AIM OF THE EXERCISE =>
Could you give the lines starting at the first one and ending at the line that contains "so click(x=661, y=356)." as a numbered list, with blank lines left out?

start RECORDS SUPPLIED

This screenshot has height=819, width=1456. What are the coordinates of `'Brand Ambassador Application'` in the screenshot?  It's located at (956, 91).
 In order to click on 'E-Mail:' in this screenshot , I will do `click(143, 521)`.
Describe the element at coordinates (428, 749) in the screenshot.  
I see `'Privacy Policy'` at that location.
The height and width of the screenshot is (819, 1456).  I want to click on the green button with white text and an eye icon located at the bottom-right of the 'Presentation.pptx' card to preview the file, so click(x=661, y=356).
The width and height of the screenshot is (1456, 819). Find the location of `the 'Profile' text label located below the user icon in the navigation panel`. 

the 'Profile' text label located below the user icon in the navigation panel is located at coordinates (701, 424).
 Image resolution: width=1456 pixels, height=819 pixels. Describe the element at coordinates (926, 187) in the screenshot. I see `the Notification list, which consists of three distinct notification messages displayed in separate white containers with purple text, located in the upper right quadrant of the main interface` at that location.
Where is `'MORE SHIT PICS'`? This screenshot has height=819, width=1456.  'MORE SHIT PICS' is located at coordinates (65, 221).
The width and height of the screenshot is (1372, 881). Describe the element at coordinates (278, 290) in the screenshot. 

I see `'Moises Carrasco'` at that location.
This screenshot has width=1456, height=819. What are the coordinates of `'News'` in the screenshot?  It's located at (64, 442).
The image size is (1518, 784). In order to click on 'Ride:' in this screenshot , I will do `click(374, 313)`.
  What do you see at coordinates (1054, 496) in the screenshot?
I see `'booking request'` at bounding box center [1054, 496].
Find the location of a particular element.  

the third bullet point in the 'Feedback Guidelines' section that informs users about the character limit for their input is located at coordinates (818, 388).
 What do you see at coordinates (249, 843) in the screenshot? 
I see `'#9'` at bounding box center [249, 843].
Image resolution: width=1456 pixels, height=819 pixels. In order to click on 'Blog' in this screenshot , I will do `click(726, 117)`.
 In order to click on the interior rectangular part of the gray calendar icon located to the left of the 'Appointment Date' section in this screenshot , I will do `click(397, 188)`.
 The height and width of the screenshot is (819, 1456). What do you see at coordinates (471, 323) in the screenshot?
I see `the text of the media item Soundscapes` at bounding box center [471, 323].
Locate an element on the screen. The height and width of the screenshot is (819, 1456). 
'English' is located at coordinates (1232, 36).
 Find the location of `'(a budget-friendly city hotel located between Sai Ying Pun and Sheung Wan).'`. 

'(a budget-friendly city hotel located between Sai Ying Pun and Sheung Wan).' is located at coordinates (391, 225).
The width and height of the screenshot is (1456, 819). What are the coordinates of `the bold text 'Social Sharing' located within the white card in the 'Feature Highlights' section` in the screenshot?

end RECORDS SUPPLIED

TASK SOLUTION =>
1. This screenshot has height=819, width=1456. What are the coordinates of `'Brand Ambassador Application'` in the screenshot?  It's located at (956, 91).
2.  In order to click on 'E-Mail:' in this screenshot , I will do `click(143, 521)`.
3. Describe the element at coordinates (428, 749) in the screenshot.  
4. I see `'Privacy Policy'` at that location.
5. The height and width of the screenshot is (819, 1456).  I want to click on the green button with white text and an eye icon located at the bottom-right of the 'Presentation.pptx' card to preview the file, so click(x=661, y=356).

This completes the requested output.